Nicht alle schreien vor Glück

Die rasche Expansion beim Online-Versandhändler Zalando hat Schattenseiten

  • Peter Nowak
  • Lesedauer: 2 Min.
Die Vorweihnachtszeit ist auch für Online-Händler die wichtigste Periode des Jahres. Bei Zalando will man die Eine-Milliarde-Euro-Marke knacken.

Zalando gilt als eines der erfolgreichsten deutschen Start-up-Unternehmen. Dem Online-Versandhändler für Schuhe und Kleidung mit dem markanten Werbeslogan »Schrei vor Glück!« wurde kürzlich bei einer Gala im Berliner Museum für Kommunikation der Deutsche Marketingpreis verliehen. Auch die Medien sind voller Lob: »Zalando mischt den Internethandel auf«, schrieb etwa das »Hamburger Abendblatt« in einem Bericht, der sich wie eine Neuauflage des Mythos »Vom Tellerwäscher zum Millionär« liest. Und tatsächlich: Zalando hat inzwischen rund 2600 Mitarbeiter an mehreren Standorten. Vier Jahre nach Gründung soll der Umsatz 2012 die Marke von einer Milliarde Euro überschreiten. Im kommenden Jahr sollen allein in Berlin 300 neue Jobs entstehen. Laut Geschäftsführer Rubin Ritter ist Zalando »das am schnellsten wachsende Unternehmen in Europa«.
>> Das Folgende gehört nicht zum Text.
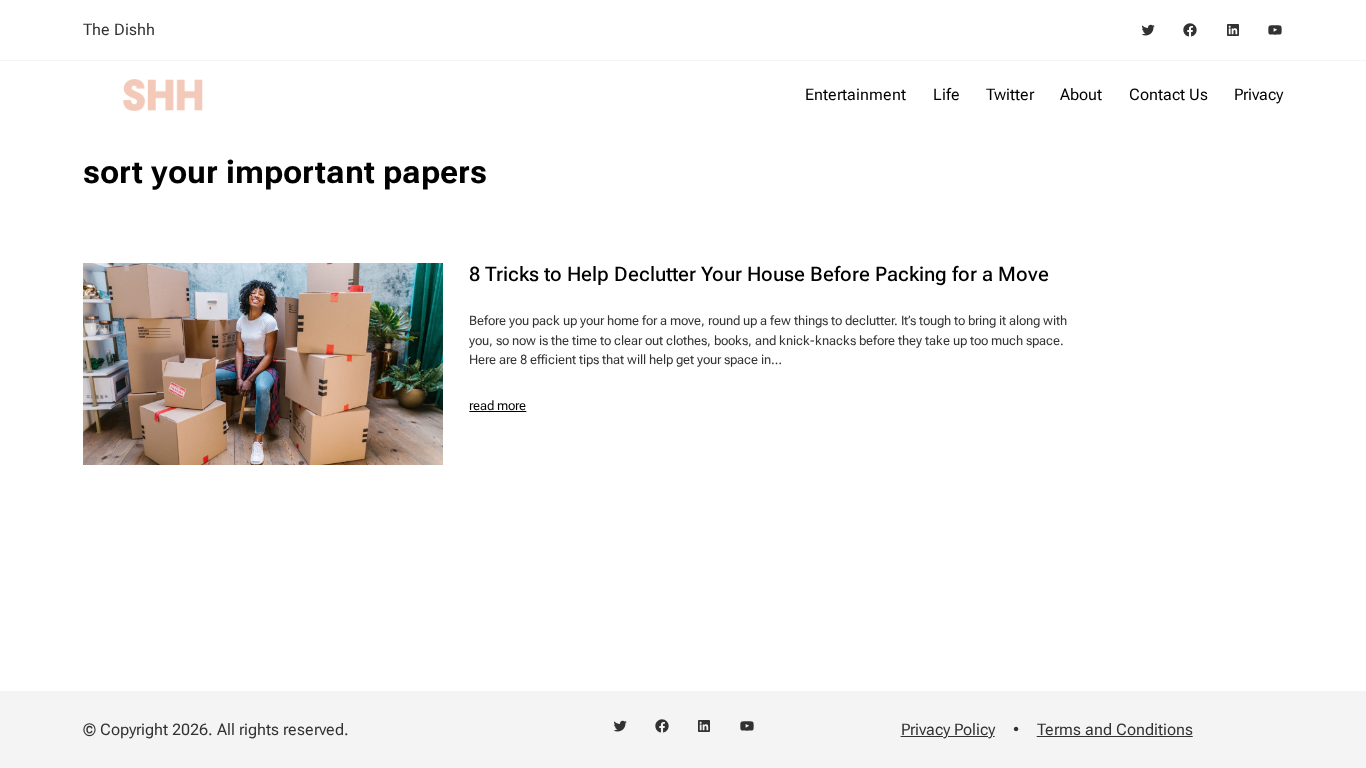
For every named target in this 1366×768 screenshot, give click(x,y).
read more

Die Erfolgsstory wurde indes unterbrochen, als Zalando-Beschäftigte im August über ihre schlechten Arbeitsbedingungen berichteten, was per Kamera dokumentiert wurde. Nachdem einem ZDF-Team ein Interview und eine Drehgenehmigung verweigert worden waren, heuerte ein Mitarbeiter der Sendung »Zoom« als Leiharbeiter an und filmte mit versteckter Kamera die Zustände in den Lagerhallen. Mitarbeiter mussten während der gesamten siebeneinhalbstündigen Arbeitszeit stehen und wurden ständig überwacht. Die Toiletten waren unhygienisch. Leiharbeiter erhielten lediglich den Mindestlohn von sieben Euro. Und wie viele andere Unternehmen gerade im Versandhandel hatte Zalando Null-Euro-Jobber eingestellt. Sie absolvierten ein »Schnupperpraktikum« in der Hoffnung auf eine Festanstellung. In der Sendung berichteten Mitarbeiter, dass den meisten Praktikanten aber statt Festanstellungen immer wieder neue Praktika angeboten wurden.

Nach Bekanntwerden der Vorfälle gab Zalando den Leiharbeitsfirmen die Schuld und versprach bessere Kontrolle. Doch überprüfen lässt sich das nicht. Und gerade in der Vorweihnachtszeit, wenn das Versandgeschäft boomt, werden viele befristet Beschäftigte eingestellt. Wie hoch ihre Zahl bei Zalando ist und wie sie bezahlt werden, gehört wohl zu den Firmengeheimnissen. Schriftliche Nachfragen bei der Pressestelle blieben unbeantwortet. Auch einen »Handelsblatt«-Bericht wollte dort niemand kommentierten. Danach hat das Erfolgsunternehmen ein großes Problem: Zalando wirbt mit einem kostenlosen Rückgaberecht von 100 Tagen, wovon offenbar viele Kunden Gebrauch machen. Die Umtauschquote betrage mittlerweile 70 Prozent und könnte das Unternehmen in die Verlustzone treiben, heißt es in dem Bericht.

Das Problem will man mit eigenen Marken lösen, die eine höhere Marge versprechen als der Verkauf fremder Produkte. Gut zehn eigene Marken hat Zalando inzwischen. Die Marketingpreis-Gala diente dem eigenen Marketing: Einige Prominente wurden mit Kleidern und Accessoires aus der Designkooperation »Kaviar Gauche for Zalando Collection« ausgestattet.